**WERKOPDRACHT**: Schrijf uit de tekst over het darmmicrobioom woordelijk het stuk over dat begint bij "Publicatiedatum: 20 november" en doorloopt tot en met "gaan dan symptoombestrijding.".

**GETOONDE TEKST**:
++++++
Darmmicrobioom speelt mogelijk cruciale rol

Publicatiedatum: 20 november 2025

Darmbacteriën lijken betrokken bij het ontstaan en de ernst van auto-immuun-schildklierziekten. Onderzoekers van Amsterdam UMC richten zich op de ziekte van Graves en hypothyreoïdie, met als doel behandelingen te ontwikkelen die verder gaan dan symptoombestrijding.

Voor de bijna 90.000 Nederlanders met de ziekte van Graves en de 500.000 patiënten met auto-immuun hypothyreoïdie (ziekte van Hashimoto) is er in de afgelopen decennia weinig veranderd. Behandelingen zoals medicatie, chirurgie of radioactief jodium bestrijden wel de symptomen, maar niet de oorzaak. Bij Amsterdam UMC werken internist-endocrinoloog dr. Anne van der Spek en hoogleraar interne geneeskunde prof. dr. Max Nieuwdorp aan een nieuwe benadering. Hun hypothese: het (dunne) darmmicrobioom speelt een causale rol bij het ontstaan van auto-immuun-schildklierziekten. Als die gedachte klopt, opent dat de weg voor behandelingen die wél ingrijpen op de oorzaak.
++++++
**GETOONDE GEGEVENS**:
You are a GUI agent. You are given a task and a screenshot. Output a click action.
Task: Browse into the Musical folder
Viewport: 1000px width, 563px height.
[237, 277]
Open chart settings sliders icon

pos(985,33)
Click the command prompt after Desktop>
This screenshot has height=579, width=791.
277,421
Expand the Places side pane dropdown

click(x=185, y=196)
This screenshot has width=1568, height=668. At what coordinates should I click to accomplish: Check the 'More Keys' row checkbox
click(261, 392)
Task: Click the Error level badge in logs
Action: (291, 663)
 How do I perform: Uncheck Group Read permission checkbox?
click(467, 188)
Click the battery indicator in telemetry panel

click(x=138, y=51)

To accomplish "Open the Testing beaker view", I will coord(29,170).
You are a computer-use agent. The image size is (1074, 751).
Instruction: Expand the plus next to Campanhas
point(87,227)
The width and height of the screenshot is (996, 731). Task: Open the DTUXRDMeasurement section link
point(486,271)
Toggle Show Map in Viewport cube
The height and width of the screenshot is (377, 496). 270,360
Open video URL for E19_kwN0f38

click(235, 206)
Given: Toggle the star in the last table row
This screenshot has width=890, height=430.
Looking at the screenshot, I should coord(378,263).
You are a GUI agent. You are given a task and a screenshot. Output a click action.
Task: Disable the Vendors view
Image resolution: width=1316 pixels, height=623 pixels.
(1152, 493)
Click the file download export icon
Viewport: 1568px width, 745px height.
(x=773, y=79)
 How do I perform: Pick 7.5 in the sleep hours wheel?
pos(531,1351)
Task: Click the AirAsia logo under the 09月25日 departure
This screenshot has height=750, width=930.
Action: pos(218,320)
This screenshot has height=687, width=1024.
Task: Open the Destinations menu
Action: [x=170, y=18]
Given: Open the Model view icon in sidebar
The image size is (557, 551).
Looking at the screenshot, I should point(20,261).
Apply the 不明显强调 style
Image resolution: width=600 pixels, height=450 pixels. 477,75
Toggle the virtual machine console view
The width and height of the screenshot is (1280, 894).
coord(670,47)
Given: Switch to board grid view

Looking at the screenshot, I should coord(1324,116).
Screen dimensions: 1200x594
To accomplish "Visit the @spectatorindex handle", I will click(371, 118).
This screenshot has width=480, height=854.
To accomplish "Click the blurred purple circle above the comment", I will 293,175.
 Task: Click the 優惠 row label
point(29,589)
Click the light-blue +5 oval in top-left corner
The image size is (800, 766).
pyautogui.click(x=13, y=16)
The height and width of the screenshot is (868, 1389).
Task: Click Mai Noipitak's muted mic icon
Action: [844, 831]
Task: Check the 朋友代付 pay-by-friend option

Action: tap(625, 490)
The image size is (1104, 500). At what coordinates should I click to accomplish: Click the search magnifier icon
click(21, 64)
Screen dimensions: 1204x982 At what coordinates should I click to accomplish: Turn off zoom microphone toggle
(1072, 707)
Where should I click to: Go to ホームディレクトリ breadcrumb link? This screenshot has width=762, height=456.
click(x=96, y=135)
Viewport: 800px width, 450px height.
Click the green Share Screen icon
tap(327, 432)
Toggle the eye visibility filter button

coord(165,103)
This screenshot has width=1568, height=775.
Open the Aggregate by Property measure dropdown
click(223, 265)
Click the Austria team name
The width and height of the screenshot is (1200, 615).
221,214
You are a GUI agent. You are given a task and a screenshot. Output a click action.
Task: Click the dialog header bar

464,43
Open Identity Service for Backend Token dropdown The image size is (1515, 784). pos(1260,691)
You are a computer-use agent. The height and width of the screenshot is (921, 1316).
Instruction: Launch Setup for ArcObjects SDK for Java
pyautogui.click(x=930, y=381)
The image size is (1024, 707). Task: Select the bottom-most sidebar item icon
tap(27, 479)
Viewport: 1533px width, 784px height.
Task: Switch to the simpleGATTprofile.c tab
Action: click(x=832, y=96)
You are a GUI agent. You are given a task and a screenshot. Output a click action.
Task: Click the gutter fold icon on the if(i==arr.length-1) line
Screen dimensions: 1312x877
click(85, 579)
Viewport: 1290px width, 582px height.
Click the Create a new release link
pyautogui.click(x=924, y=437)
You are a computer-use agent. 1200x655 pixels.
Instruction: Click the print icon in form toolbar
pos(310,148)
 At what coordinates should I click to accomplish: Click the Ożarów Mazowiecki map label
++++++
**ANTWOORDRUIMTE**:
Publicatiedatum: 20 november 2025

Darmbacteriën lijken betrokken bij het ontstaan en de ernst van auto-immuun-schildklierziekten. Onderzoekers van Amsterdam UMC richten zich op de ziekte van Graves en hypothyreoïdie, met als doel behandelingen te ontwikkelen die verder gaan dan symptoombestrijding.